# ACTIVITÉS:
A: Répondez à ces questions d'après le récit sur la guacamaya B29 :
(i) Sur quel arbre la B29 était-elle posée ?
(ii) Que voulait savoir le garçon au sujet de l'oiseau ?
(iii) Vers où Omar guida-t-il l'oiseau ?
B: Reproduisez tout le passage du récit sur la guacamaya B29, depuis « Le garçon voulait » jusqu'à « le monde autrement. ».

# DOCUMENT SOURCE:
-----

La B29 sur le bananier
C'était son jour de repos, mais Omar Enrique Berdugo Cabeza ne sait pas éteindre l'œil de gardien qu'il porte en lui. Accoudé à la terrasse de son logement, il remarqua un jeune du quartier, le regard fixé vers le haut, vers les arrière-cours. Il suivit ce regard et là, elle était : la guacamaya B29, posée tranquillement sur un bananier, indifférente au trouble que sa seule présence éveillait.
Le garçon voulait savoir si on pouvait l'attraper. Omar lui expliqua, avec le calme de celui qui sait, que les guacamayas sont libres — qu'on les savoure avec les yeux, jamais avec les mains. Le jeune comprit aussitôt, mais une autre inquiétude le saisit : et si quelqu'un d'autre la capturait ? Omar guida alors l'oiseau vers les terres de la Fundación, et le garçon, en le voyant s'éloigner dans cette direction, laissa échapper un soupir de soulagement : là-bas, elle est en sécurité, là où personne ne viendra la déranger.
Dans cette arrière-cour, sans l'avoir cherché, une petite leçon de coexistence venait de se tenir. La B29 poursuivit son vol sans le savoir, et un jeune du quartier apprit à regarder le monde autrement.

-----

# DONNÉES FOURNIES:
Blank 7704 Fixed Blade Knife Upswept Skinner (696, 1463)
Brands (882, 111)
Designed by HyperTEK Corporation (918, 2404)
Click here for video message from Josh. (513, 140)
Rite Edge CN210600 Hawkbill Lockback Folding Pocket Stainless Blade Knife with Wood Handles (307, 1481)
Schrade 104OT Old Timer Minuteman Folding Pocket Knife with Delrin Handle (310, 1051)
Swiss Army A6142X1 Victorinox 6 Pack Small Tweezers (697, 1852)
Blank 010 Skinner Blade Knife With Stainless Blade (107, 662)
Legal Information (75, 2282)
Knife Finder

-----

# RÉPONSES PAR TÂCHE:
A:
(i) Sur un bananier.
(ii) S'il était possible de l'attraper.
(iii) Vers les terres de la Fundación.

B:
Le garçon voulait savoir si on pouvait l'attraper. Omar lui expliqua, avec le calme de celui qui sait, que les guacamayas sont libres — qu'on les savoure avec les yeux, jamais avec les mains. Le jeune comprit aussitôt, mais une autre inquiétude le saisit : et si quelqu'un d'autre la capturait ? Omar guida alors l'oiseau vers les terres de la Fundación, et le garçon, en le voyant s'éloigner dans cette direction, laissa échapper un soupir de soulagement : là-bas, elle est en sécurité, là où personne ne viendra la déranger.
Dans cette arrière-cour, sans l'avoir cherché, une petite leçon de coexistence venait de se tenir. La B29 poursuivit son vol sans le savoir, et un jeune du quartier apprit à regarder le monde autrement.